For the first time ever, I’m dipping my toe into a whole new writing pond. I’m trying my hand at some creative nonfiction.
Those of you who have gone anywhere near my website, my photo galleries, my blog or my Facebook profile know I’m very big into hiking. I travel to some interesting places when I get it into my head to take on a new hike. And then usually I post photos, and sometimes videos, for my readers.
About a year ago, I was walking down Indian Cove Road in Joshua Tree National Monument, headed for the Boy Scout trail. I was thinking about that old and beloved mantra “Do what you love and the money will follow.” Of course, I was doing what I loved right then. Not that I don’t love writing. I do. First. Foremost. But that day I had two sudden new thoughts. One: maybe I should write (my first love) about hiking (my second love). And, perhaps even more importantly, two: if I did, all of this travel would be tax deductible.
My new book of essays was born. It’s not out yet. Not even sold yet. I’m just going over the very last small revisions suggested by my agent.
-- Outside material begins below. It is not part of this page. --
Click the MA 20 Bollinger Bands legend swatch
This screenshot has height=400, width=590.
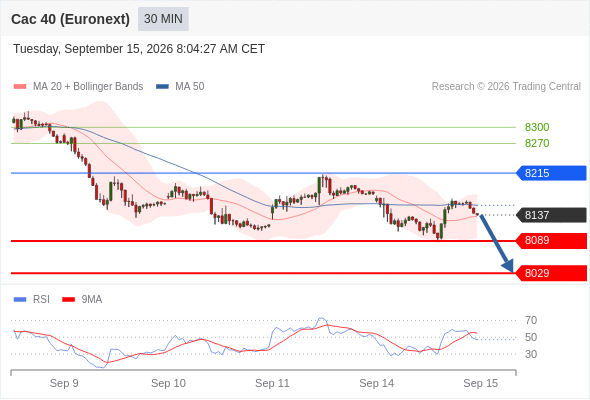click(x=20, y=87)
It’s really not a book about hiking. It’s a book about the moments in my life that changed me, sometimes in small ways, sometimes monumentally. It just so happens that about four out of ten such moments took place on tough trails in the great outdoors.
Last Fall I was asked to present a reading for a Sierra Club fundraiser that took place yesterday. What better to read than non-traditionally inspirational trail stories? And it was a multi-media presentation, with my photos of the Grand Canyon, the Inca trail to Machu Picchu, Pinnacles National Monument and “The Wave” cycling around as I read about my experiences in those places. I knew all the photos I take (which would probably raise the production cost too much to be included in the book) would come in handy for something.
More than one person commented that I seem to have a feel for nonfiction. Who knew? And how will I know unless I try?
This might open doors for me, I’m thinking. For example, I’ve always wanted to trek in the lower reaches of the Himalayas in Tibet or Nepal. Maybe I could do that, and end up with a book about the experience. I’ve also always wanted to meet an Atlantic Puffin face-to-face on some cold, remote northern island, or watch the aurora borealis from those hotel rooms in Norway shaped like glass igloos. And if I want to do it so much, maybe others might enjoy reading about it.
That’s actually what I like about firsts. The way they sometimes lead to seconds, and then thirds, and then “lifetimes of.” But first you have to be open to the first.